Retype, word for word, only the lines from the one with "Where should I click to: Click" through the last line of the data below.

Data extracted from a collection
——

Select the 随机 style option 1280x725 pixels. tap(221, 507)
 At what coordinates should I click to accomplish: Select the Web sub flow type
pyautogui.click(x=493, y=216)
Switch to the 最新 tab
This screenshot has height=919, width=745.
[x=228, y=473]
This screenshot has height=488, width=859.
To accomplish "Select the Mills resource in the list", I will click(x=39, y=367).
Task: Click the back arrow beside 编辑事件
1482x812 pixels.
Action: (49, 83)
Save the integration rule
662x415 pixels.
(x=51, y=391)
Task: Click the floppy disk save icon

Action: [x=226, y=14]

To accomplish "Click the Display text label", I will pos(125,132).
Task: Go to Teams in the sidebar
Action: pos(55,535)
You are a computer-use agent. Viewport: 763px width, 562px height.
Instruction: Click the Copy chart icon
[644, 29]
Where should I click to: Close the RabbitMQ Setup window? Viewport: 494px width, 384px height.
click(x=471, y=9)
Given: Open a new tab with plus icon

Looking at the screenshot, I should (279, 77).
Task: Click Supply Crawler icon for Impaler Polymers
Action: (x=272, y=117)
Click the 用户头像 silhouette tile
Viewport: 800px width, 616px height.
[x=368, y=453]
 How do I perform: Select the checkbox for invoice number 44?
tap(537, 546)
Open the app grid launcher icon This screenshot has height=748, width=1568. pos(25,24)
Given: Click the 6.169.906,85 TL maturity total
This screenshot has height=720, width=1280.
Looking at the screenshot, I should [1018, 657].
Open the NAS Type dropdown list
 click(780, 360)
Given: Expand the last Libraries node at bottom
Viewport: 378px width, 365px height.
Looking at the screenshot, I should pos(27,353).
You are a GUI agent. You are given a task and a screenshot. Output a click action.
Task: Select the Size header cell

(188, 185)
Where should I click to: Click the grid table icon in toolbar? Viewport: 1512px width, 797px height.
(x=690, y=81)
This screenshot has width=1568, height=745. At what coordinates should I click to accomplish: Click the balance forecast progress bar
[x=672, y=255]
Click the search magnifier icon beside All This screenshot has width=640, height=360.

——

▶ _Response to the task_:
Where should I click to: Click the grid table icon in toolbar? Viewport: 1512px width, 797px height.
(x=690, y=81)
This screenshot has width=1568, height=745. At what coordinates should I click to accomplish: Click the balance forecast progress bar
[x=672, y=255]
Click the search magnifier icon beside All This screenshot has width=640, height=360.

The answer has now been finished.